Any public limited company (société anonyme), private limited company (société à responsabilité limitée) or cooperative company (société coopérative) which complies with the principles of the social and solidarity economy can opt for the status of an SIS and be approved as such by the minister responsible for the social and solidarity economy (the “Minister”).
The social or societal purpose of the SIS must be referred to in its articles of association, together with key performance indicators (“KPIs”) allowing for the effective and efficient measurement of the realisation of such purpose.
Unless expressly otherwise provided for by the Law, the SIS is governed by the law of 10 August 1915 on commercial companies, as amended.

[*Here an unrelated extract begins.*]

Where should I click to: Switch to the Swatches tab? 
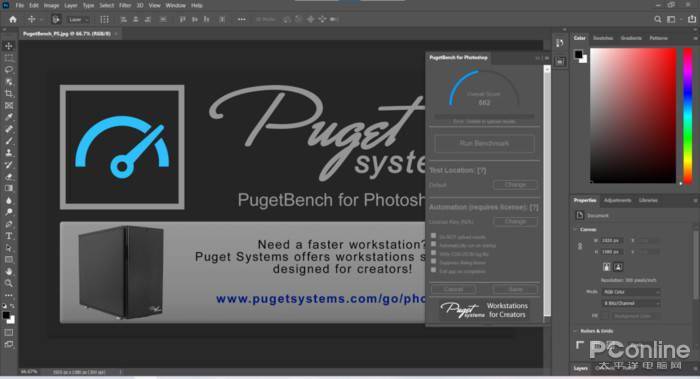[x=603, y=38]
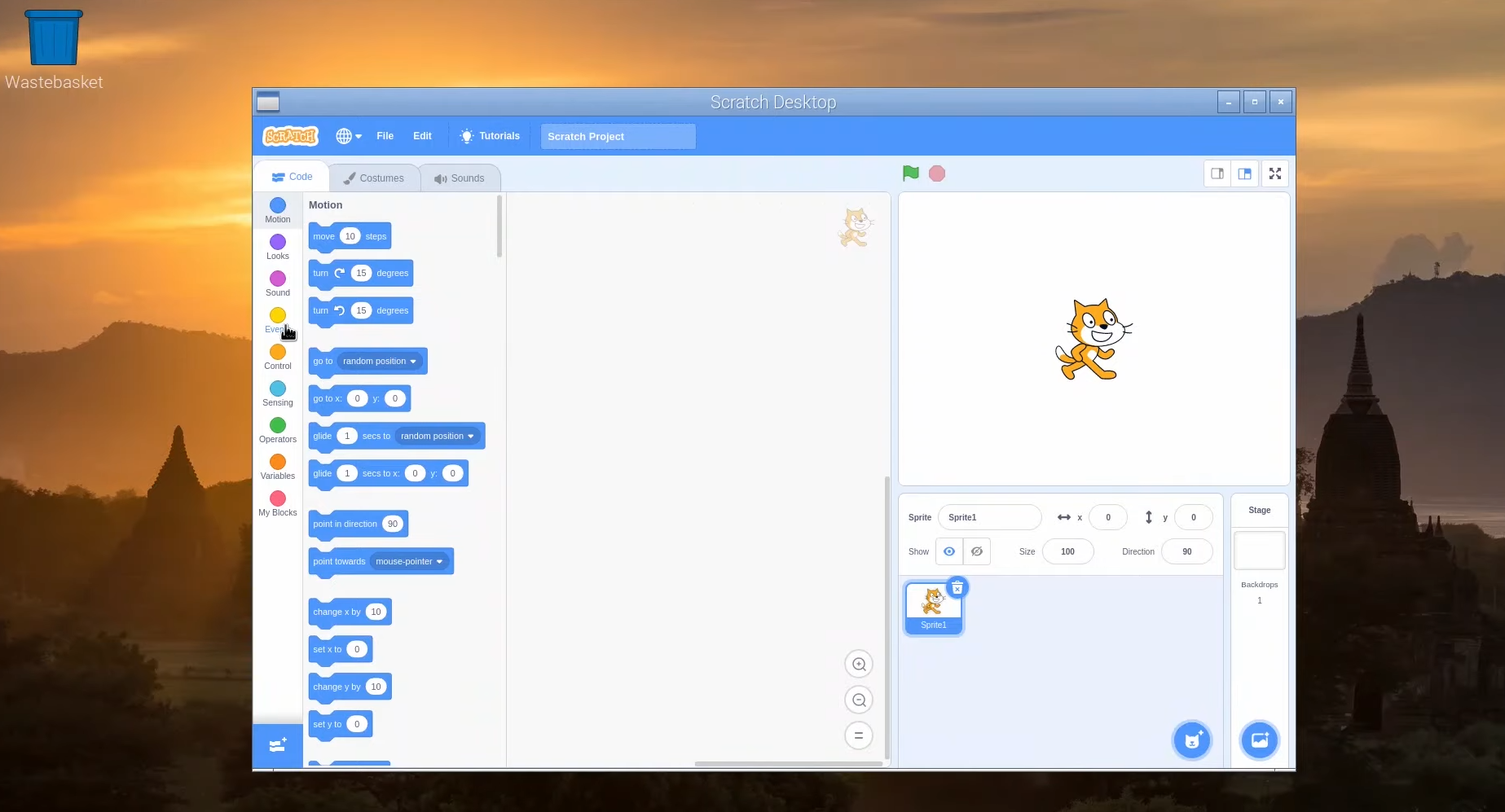Open the Variables blocks category
This screenshot has height=812, width=1505.
click(277, 466)
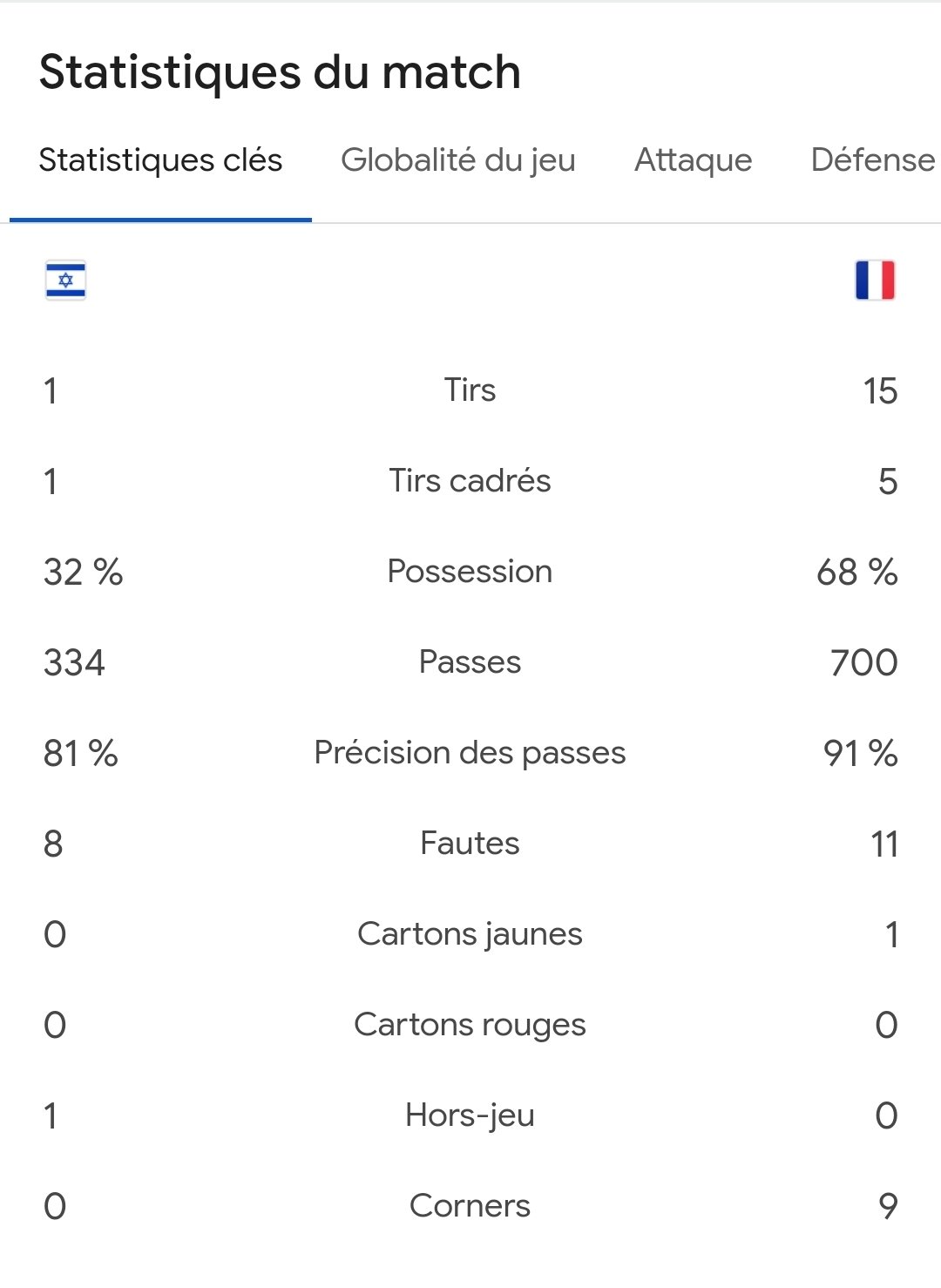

Share capital and financial provision
The new legal framework aims to enable SIS-type companies (i) to be financed both by philanthropic investors and impact investors and (ii) to pursue commercial activities. This is the first time that Luxembourg has recognised that a commercial company, i.e. the SIS, may not be driven by the mere aim of procuring financial benefits for its shareholders.
As a consequence, the share capital of the SIS may be composed of:
- impact shares (parts d’impact) (hereinafter “Impact Shares”), which do not entitle their holders to participate in the profits of the SIS. Any profits to be allocated to Impact Shares must remain in the SIS and be reinvested in order to maintain and develop its corporate purpose;
- return shares (parts de rendement) (hereinafter “Return Shares”) which entitle their holders to profits, provided however that the SIS’s social or societal objectives, measured in the light of its KPIs, have been met.
Corporate rules
The share capital of the SIS must consist of 50% Impact Shares at least.
The SIS must have an autonomous management in that sense that it must be able to choose and revoke its management bodies and maintain the required control and capacity to organise its activities. The maximum annual remuneration of any employee of an SIS-type company may not exceed a ceiling of six (6) times the amount of the minimum social salary.
An SIS is not permitted to issue debt instruments and to contract loans directly or indirectly from its shareholders.
Transparency and supervision
The SIS is subject to a specific transparency and supervision regime:
- In addition to the approval procedure at the time of incorporation, the Minister assisted by a consultative committee (Commission consultative) is also in charge of the prudential supervision of the SIS, ensuring that it fulfills the conditions of its status on a continuous basis.
- The annual accounts of the SIS must be audited by an independent auditor (réviseur d’entreprises agréé).
- The management bodies must annually draw up an extra-financial report to be submitted to the shareholders which details the implementation of the KPIs.
Tax regime
An SIS having a share capital composed exclusively of Impact Shares is exempt from Corporate Income Tax, Municipal Business Tax and Net Worth Tax. Additionally, donations made to the SIS are deductible as special expenses in the hands of the donors to the extent the SIS’s share capital is solely composed of Impact Shares.
An SIS whose share capital includes Return Shares does not benefit from any tax exemption and shall be subject to tax like any other commercial company.
Entry into force
The Law which has been published today in the Luxembourg official journal (Mémorial A) will become effective on 19 December 2016.